Task to carry out:
The answer must consist only of the lines from the line with "o0201079.092b (270, 696)" to the line with "[Global Leaders Head", both included, exactly as they stand below.

Collection entries

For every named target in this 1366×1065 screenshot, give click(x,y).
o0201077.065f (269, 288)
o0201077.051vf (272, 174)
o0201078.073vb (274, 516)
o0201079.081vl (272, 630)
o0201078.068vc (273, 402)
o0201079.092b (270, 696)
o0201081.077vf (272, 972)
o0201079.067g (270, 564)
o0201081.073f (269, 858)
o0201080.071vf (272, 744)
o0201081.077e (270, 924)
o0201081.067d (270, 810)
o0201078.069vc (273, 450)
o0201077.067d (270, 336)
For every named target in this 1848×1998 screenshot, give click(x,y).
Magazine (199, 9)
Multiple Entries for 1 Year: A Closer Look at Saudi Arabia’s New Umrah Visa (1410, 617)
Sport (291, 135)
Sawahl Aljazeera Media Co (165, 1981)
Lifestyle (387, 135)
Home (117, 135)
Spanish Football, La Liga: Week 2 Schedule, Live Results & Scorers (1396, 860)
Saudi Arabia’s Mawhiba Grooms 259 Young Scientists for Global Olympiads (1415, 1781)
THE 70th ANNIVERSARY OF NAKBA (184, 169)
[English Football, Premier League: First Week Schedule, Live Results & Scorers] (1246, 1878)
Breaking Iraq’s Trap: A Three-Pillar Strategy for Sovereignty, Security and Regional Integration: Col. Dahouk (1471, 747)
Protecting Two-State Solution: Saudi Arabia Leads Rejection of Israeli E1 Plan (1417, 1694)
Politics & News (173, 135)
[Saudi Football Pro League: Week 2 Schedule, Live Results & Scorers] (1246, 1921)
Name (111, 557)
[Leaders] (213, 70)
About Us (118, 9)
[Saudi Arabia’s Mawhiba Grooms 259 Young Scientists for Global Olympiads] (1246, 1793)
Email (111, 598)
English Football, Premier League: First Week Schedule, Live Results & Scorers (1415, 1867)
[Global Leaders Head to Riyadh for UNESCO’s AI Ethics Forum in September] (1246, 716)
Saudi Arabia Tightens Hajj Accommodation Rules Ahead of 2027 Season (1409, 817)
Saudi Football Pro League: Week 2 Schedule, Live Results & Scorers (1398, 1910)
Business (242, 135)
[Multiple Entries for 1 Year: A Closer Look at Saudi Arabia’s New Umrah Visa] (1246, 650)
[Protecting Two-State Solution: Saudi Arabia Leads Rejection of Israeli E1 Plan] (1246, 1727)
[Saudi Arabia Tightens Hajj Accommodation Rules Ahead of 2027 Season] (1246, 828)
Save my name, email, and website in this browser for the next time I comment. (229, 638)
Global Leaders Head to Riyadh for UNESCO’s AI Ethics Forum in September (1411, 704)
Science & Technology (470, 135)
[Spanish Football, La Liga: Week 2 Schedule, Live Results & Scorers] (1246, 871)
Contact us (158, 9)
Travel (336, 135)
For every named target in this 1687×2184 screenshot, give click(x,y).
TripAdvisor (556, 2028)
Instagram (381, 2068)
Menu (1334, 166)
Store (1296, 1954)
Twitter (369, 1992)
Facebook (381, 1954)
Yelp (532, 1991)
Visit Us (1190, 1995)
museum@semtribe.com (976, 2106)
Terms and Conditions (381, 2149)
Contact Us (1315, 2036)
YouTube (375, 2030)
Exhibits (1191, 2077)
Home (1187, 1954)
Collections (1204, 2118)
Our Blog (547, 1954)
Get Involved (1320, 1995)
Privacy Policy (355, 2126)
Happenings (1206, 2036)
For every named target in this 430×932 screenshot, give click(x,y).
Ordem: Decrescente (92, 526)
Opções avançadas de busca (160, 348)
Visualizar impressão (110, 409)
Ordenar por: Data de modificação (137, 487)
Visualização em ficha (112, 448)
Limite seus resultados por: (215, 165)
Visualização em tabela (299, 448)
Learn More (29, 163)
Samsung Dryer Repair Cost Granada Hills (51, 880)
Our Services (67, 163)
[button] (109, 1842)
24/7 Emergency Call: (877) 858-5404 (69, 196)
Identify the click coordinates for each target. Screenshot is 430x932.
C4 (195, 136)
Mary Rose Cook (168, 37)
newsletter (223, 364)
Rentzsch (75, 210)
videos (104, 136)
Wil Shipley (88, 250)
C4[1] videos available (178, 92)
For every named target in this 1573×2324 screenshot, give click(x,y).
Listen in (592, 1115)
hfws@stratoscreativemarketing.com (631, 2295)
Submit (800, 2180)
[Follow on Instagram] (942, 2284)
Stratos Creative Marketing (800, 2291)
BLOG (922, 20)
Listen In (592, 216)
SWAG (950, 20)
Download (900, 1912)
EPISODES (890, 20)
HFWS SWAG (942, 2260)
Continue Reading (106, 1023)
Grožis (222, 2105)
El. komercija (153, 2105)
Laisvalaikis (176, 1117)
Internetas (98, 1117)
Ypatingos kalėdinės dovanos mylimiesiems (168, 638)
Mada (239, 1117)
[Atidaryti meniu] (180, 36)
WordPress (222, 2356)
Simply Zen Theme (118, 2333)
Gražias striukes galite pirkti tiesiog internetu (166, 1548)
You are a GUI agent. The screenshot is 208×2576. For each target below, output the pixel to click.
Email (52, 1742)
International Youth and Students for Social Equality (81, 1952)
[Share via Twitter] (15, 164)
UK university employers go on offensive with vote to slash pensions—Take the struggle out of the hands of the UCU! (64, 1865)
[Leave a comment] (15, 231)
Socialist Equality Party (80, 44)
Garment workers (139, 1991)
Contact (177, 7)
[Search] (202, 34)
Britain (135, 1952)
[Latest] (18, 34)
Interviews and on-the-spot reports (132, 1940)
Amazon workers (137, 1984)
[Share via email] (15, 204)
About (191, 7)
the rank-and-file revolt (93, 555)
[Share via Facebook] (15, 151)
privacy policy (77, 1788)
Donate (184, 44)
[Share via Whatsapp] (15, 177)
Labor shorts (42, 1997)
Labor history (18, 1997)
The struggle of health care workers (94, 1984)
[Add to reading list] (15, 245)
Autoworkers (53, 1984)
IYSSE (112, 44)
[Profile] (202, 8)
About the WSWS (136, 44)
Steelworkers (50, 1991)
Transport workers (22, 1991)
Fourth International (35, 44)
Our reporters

Result for this exercise:
o0201079.092b (270, 696)
o0201081.077vf (272, 972)
o0201079.067g (270, 564)
o0201081.073f (269, 858)
o0201080.071vf (272, 744)
o0201081.077e (270, 924)
o0201081.067d (270, 810)
o0201078.069vc (273, 450)
o0201077.067d (270, 336)
For every named target in this 1848×1998 screenshot, give click(x,y).
Magazine (199, 9)
Multiple Entries for 1 Year: A Closer Look at Saudi Arabia’s New Umrah Visa (1410, 617)
Sport (291, 135)
Sawahl Aljazeera Media Co (165, 1981)
Lifestyle (387, 135)
Home (117, 135)
Spanish Football, La Liga: Week 2 Schedule, Live Results & Scorers (1396, 860)
Saudi Arabia’s Mawhiba Grooms 259 Young Scientists for Global Olympiads (1415, 1781)
THE 70th ANNIVERSARY OF NAKBA (184, 169)
[English Football, Premier League: First Week Schedule, Live Results & Scorers] (1246, 1878)
Breaking Iraq’s Trap: A Three-Pillar Strategy for Sovereignty, Security and Regional Integration: Col. Dahouk (1471, 747)
Protecting Two-State Solution: Saudi Arabia Leads Rejection of Israeli E1 Plan (1417, 1694)
Politics & News (173, 135)
[Saudi Football Pro League: Week 2 Schedule, Live Results & Scorers] (1246, 1921)
Name (111, 557)
[Leaders] (213, 70)
About Us (118, 9)
[Saudi Arabia’s Mawhiba Grooms 259 Young Scientists for Global Olympiads] (1246, 1793)
Email (111, 598)
English Football, Premier League: First Week Schedule, Live Results & Scorers (1415, 1867)
[Global Leaders Head to Riyadh for UNESCO’s AI Ethics Forum in September] (1246, 716)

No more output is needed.